ECLI:NL:RBLEE:2008:BG4909
Rechtbank Leeuwarden
- Eerste aanleg - enkelvoudig
- U. van Houten
- P.R.M. Poiesz
- Rechtspraak.nl
Herindicatie van eigen bijdrage voor scootmobiel onder de WMO
In deze zaak heeft de Rechtbank Leeuwarden op 18 november 2008 uitspraak gedaan in een geschil tussen eiser, een persoon met een neurologische aandoening, en het bestuur van de Dienst Sociale Zaken en Werkgelegenheid Noardwest Fryslân. Eiser had bezwaar gemaakt tegen het besluit van verweerder om per 1 januari 2008 een eigen bijdrage te vragen voor de scootmobiel die hij in gebruik had, welke was verstrekt onder de Wet voorzieningen gehandicapten (Wvg).

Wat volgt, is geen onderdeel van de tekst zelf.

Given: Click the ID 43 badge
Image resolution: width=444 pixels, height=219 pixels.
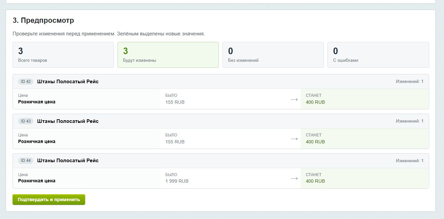Looking at the screenshot, I should [26, 121].
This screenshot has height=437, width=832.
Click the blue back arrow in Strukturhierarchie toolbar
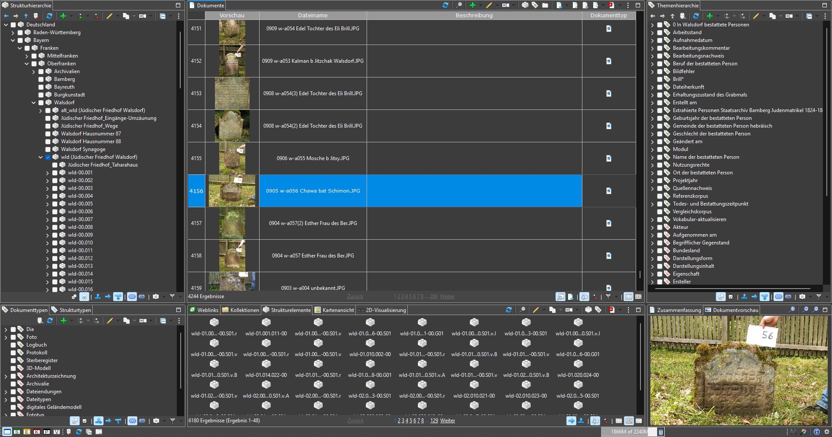pos(6,16)
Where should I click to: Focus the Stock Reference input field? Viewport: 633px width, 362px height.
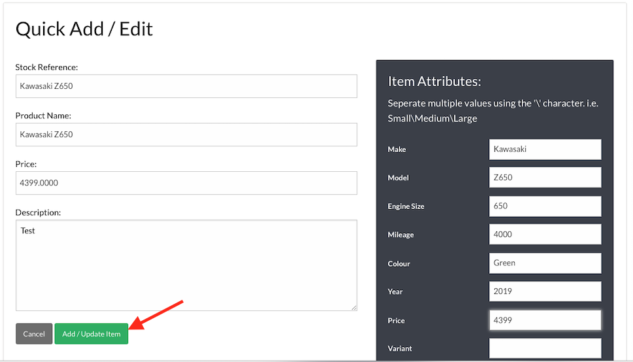[x=186, y=86]
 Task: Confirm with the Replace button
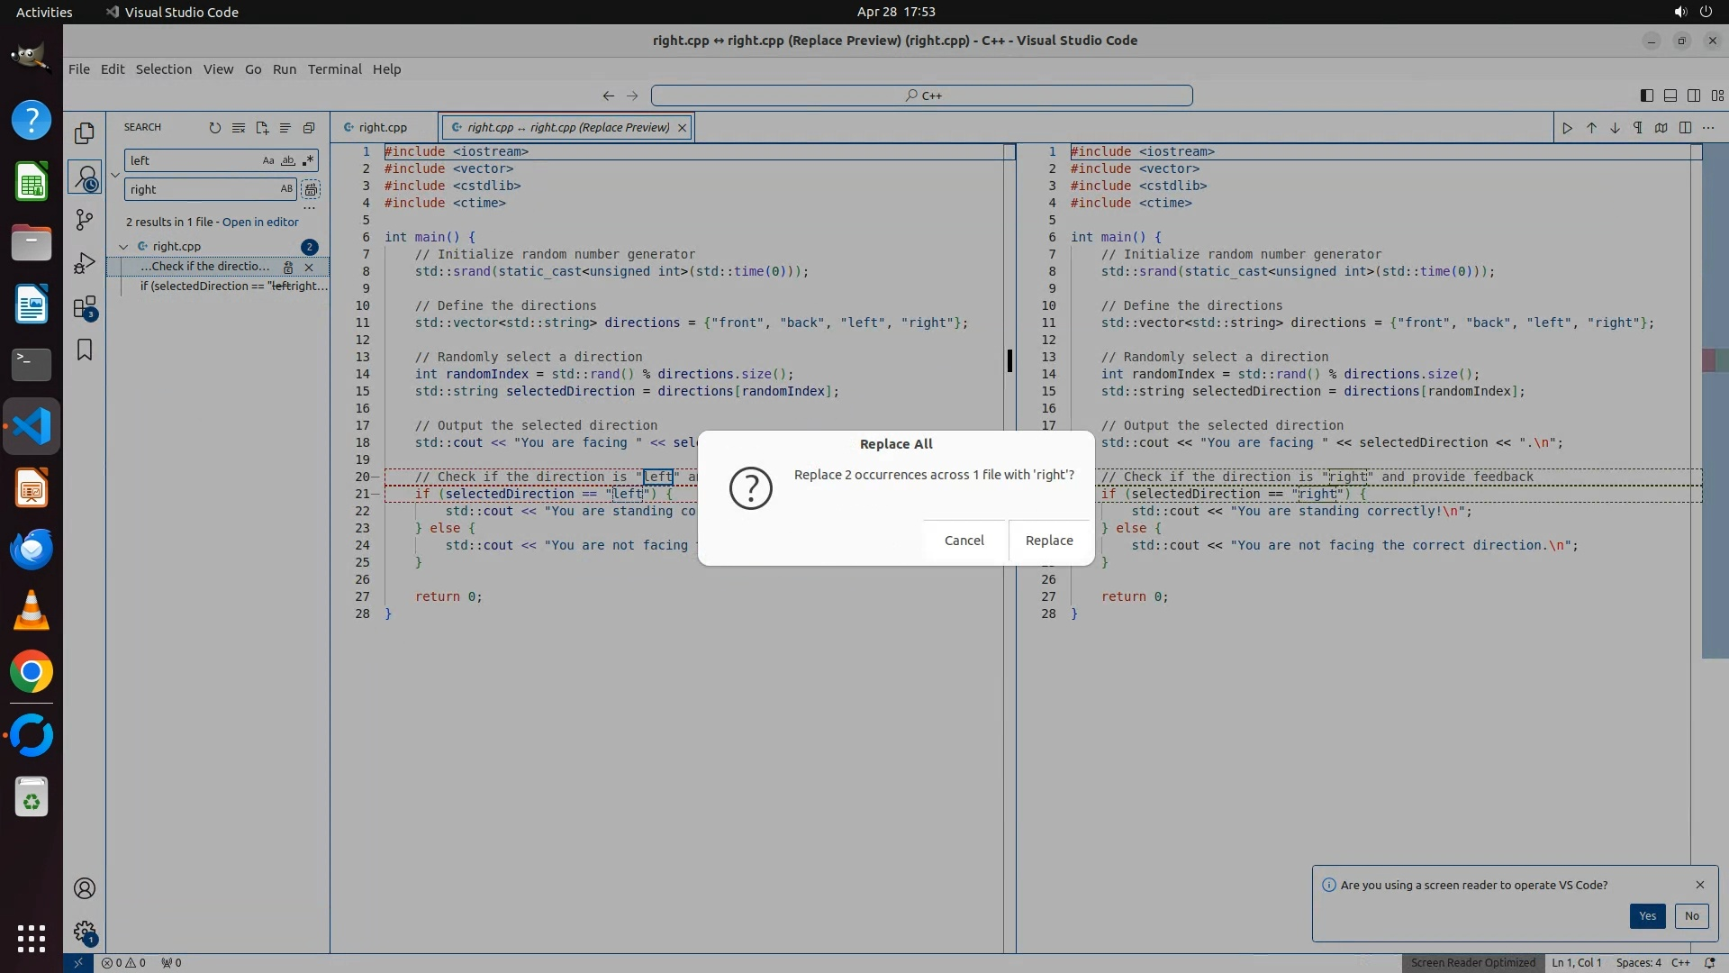tap(1049, 541)
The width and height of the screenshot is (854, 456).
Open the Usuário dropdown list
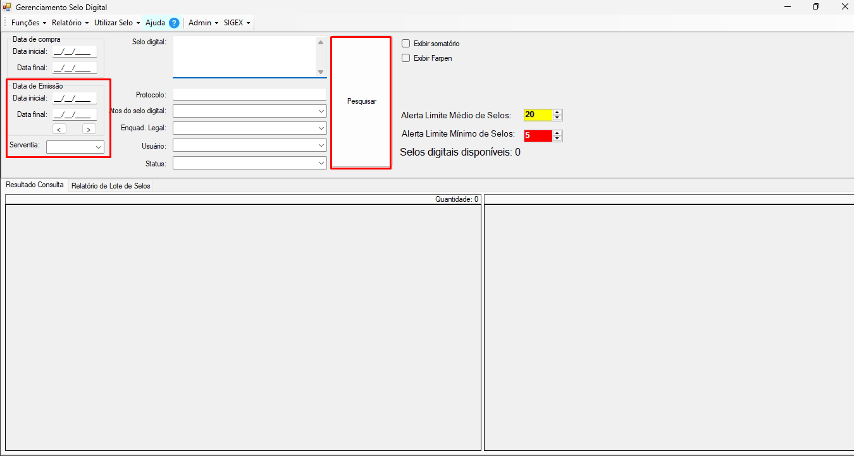point(321,145)
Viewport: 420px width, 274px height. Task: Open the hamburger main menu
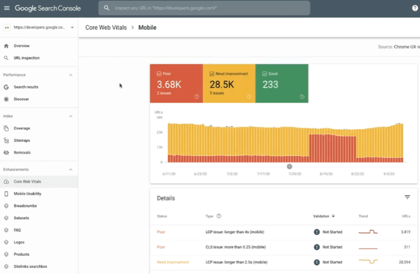[6, 9]
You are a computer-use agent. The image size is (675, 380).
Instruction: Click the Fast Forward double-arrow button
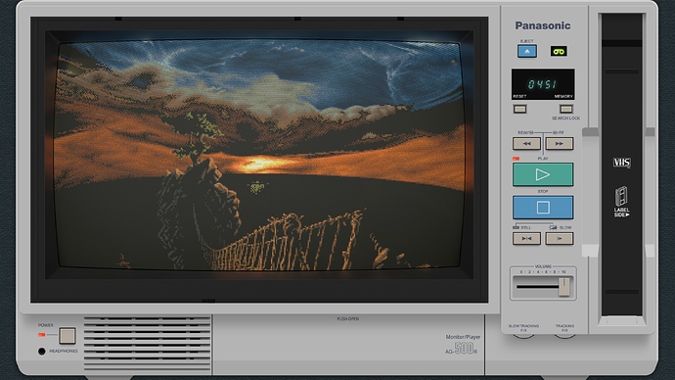[560, 143]
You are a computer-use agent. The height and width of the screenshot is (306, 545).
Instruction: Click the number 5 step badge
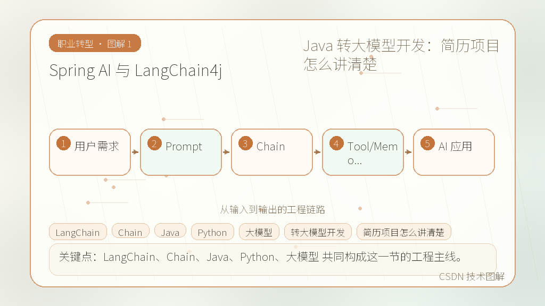427,143
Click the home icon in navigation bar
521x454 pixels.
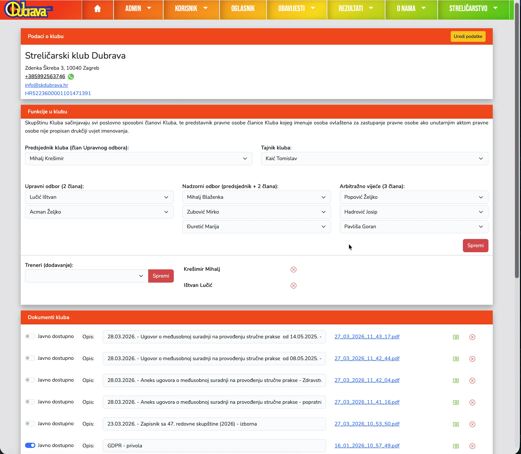tap(97, 9)
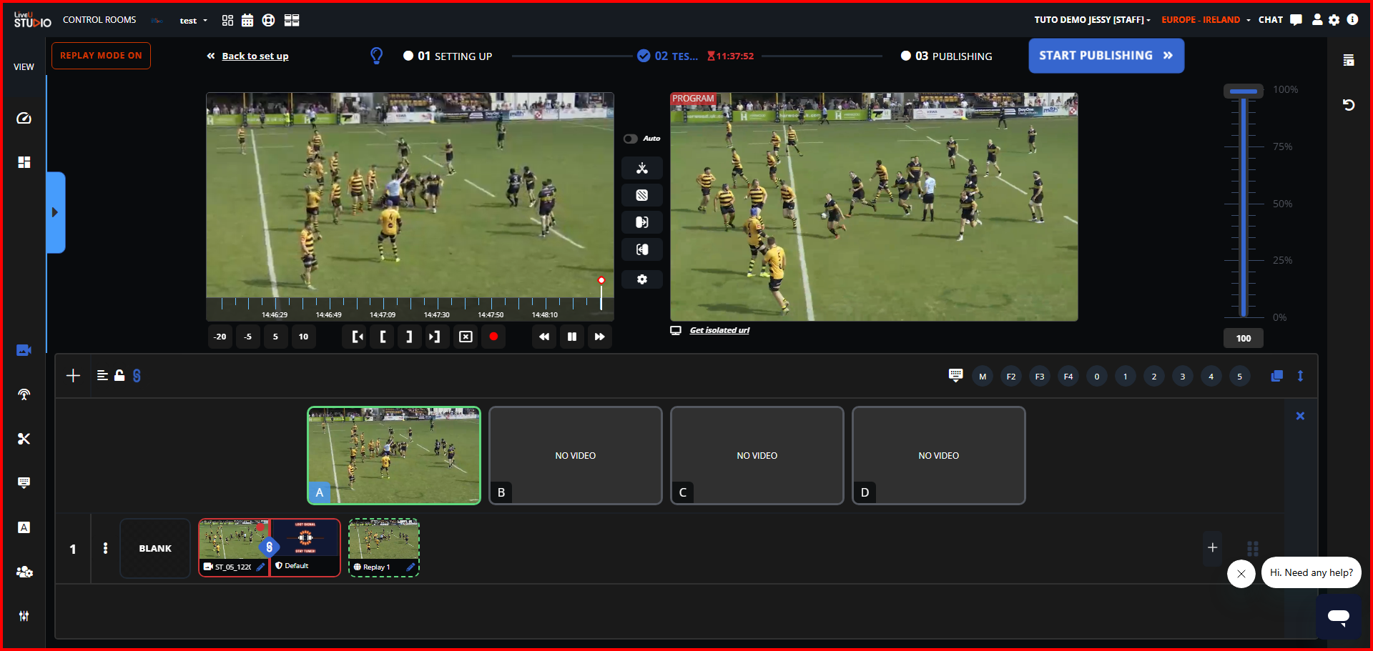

Met de inwerkingtreding van de Wet maatschappelijke ondersteuning (WMO) was de Wvg komen te vervallen, en verweerder had eiser geïnformeerd dat er vanaf 1 januari 2008 een eigen bijdrage zou worden gevraagd voor de scootmobiel.
Eiser stelde dat er een nieuwe indicatie op grond van de WMO had moeten plaatsvinden voordat een eigen bijdrage kon worden opgelegd. Hij betoogde dat de standaardbrief van verweerder niet voldeed en dat er per geval een heronderzoek had moeten plaatsvinden. Verweerder baseerde zijn besluit op artikel 15 van de WMO en stelde dat het beleid om een eigen bijdrage te vragen een politieke keuze was die niet in strijd was met de WMO. De rechtbank oordeelde dat het besluit van verweerder een besluit in de zin van de Algemene wet bestuursrecht (Awb) was en dat de overgangsregeling van een jaar terecht was toegepast.
De rechtbank concludeerde dat er geen noodzaak was voor een nieuw indicatieonderzoek, aangezien er geen wijzigingen waren in de beperkingen van eiser. De rechtbank verklaarde het beroep van eiser ongegrond en oordeelde dat de beslissing van verweerder zorgvuldig was voorbereid. De rechtbank zag geen aanleiding voor een proceskostenveroordeling. De uitspraak biedt inzicht in de toepassing van de WMO en de overgangsregelingen voor bestaande cliënten van de Wvg.